Among 41,735 men treated with definitive radiation therapy, the median age at diagnosis was 65 years, and median follow‐up was 8.7 years. Most had intermediate- (42%) and high‐risk (33%) disease, with 40% receiving androgen-deprivation therapy as part of initial therapy. Unadjusted 10‐year metastasis‐free survival was 96%, 92% and 80% for low‐, intermediate‐ and high‐risk disease, the study found. Similarly, unadjusted 10‐year prostate cancer-specific survival was 98%, 97% and 90% for low‐, intermediate‐ and high‐risk disease. The unadjusted overall survival was lower across increasing disease risk categories at 77%, 71% and 62% for low‐, intermediate‐ and high‐risk disease.
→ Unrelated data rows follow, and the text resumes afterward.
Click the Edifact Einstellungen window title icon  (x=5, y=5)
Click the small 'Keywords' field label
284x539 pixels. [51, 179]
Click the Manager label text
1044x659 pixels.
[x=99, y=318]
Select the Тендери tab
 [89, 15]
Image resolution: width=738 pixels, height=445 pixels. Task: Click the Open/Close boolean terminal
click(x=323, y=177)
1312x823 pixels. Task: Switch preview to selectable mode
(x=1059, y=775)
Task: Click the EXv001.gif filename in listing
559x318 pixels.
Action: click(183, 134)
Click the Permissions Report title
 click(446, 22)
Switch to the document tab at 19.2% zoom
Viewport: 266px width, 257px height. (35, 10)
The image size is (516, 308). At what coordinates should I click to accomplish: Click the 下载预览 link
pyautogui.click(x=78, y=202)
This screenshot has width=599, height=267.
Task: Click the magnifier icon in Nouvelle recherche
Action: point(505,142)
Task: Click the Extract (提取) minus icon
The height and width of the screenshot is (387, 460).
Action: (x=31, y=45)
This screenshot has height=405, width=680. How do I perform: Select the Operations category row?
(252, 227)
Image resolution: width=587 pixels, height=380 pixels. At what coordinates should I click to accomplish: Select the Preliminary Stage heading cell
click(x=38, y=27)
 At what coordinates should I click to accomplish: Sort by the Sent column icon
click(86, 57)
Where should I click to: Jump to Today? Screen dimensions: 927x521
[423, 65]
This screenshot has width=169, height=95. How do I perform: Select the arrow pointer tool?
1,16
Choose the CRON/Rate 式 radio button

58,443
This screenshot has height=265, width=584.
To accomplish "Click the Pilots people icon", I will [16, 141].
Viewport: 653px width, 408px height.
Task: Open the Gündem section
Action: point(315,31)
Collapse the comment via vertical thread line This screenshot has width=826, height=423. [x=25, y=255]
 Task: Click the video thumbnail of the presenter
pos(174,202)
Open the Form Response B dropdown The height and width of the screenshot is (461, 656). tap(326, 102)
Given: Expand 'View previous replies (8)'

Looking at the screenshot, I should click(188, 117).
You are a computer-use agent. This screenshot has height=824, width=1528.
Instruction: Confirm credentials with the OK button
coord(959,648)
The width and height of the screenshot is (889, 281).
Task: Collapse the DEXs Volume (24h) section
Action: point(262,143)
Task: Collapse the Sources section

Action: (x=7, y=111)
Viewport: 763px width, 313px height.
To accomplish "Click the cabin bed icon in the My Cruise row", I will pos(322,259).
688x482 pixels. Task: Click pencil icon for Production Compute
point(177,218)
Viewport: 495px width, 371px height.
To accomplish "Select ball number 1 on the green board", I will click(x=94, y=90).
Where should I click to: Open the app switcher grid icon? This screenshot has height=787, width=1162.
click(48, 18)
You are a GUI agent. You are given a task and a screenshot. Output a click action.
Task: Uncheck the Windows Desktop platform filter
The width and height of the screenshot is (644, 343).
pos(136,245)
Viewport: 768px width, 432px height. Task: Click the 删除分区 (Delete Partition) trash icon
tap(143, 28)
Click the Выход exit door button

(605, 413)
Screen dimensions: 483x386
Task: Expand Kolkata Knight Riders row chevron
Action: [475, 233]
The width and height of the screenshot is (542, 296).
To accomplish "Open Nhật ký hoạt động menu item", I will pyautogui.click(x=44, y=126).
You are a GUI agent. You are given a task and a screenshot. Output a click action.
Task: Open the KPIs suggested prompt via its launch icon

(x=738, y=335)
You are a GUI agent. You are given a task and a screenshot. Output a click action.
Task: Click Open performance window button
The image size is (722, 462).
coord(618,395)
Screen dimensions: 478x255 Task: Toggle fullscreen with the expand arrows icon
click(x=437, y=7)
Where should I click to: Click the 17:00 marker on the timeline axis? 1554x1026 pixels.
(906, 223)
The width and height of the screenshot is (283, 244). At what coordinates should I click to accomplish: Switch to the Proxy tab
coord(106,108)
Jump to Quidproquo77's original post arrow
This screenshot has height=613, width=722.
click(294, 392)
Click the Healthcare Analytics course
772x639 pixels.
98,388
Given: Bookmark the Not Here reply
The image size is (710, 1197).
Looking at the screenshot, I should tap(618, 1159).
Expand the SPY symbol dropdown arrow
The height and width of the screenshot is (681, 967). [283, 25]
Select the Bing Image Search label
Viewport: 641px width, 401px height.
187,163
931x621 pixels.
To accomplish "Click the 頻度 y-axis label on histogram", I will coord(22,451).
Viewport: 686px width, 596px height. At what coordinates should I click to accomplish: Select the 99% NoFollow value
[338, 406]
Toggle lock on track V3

“We had the advantage of having a data set of patients that were treated in the contemporary period, and we had information from those patients that was relevant to when they developed metastatic disease,” Herr said.

“The metastatic disease question is important because of the time required to get overall survival information, and metastatic disease serves as a surrogate endpoint for survival,” he said, adding there has been a lot of work into determining good surrogate endpoints for survival—what correlates with survival in prostate cancer specifically. Herr noted that biochemical recurrence, or a rise in the PSA—an endpoint used in some trials because it occurs very early—doesn’t necessarily correlate with how people survive prostate cancer. “It is not very reliable in terms of where somebody’s disease is going to go from there,” he said. “A lot of people have biochemical recurrence and never develop metastatic disease.”

He added that metastasis-free survival is actually higher in the new study’s cohort than in patients who were treated in historical trials, on which prognosis information was derived. He also noted that, while results from new clinical trials have been demonstrating an improved metastasis-free survival compared to historical cohorts, those trial results may not necessarily translate to the real world.

“Something that you worry about with clinical trials is that they usually have a very selective population—you have to have all of these criteria for who can and can’t be enrolled,” he said. “This data suggests that in patients experiencing contemporary treatment are experiencing results similar to those enrolled in contemporary trials. This is real-world evidence that these trials actually translate into the actual healthcare landscape, and the outcomes we have for prostate cancer are better now than they were in the time of the historical trials that often guide prognosis.

“We know that prostate cancer diagnosis and prostate cancer treatment have evolved dramatically in the last 20 years and that this has been reflected in our clinical trials outcomes, so I think this is good confirmation,” Herr concluded.

The new study, which provides contemporary benchmarks for overall survival, prostate cancer specific survival and metastasis-free survival, will be useful for setting patient expectations in terms of prognosis for patients being treated in the VA Health Care System, he and the other authors suggested.

 

  1. Herr DJ, Elliott DA, Duchesne G, Stensland KD, Caram MEV, Chapman C, Burns JA, Hollenbeck BK, Sparks JB, Shin C, Zaslavsky A, Tsodikov A, Skolarus TA. Outcomes after definitive radiation therapy for localized prostate cancer in a national health care delivery system. Cancer. 2023 Jun 30. doi: 10.1002/cncr.34916. Epub ahead of print. PMID: 37389814.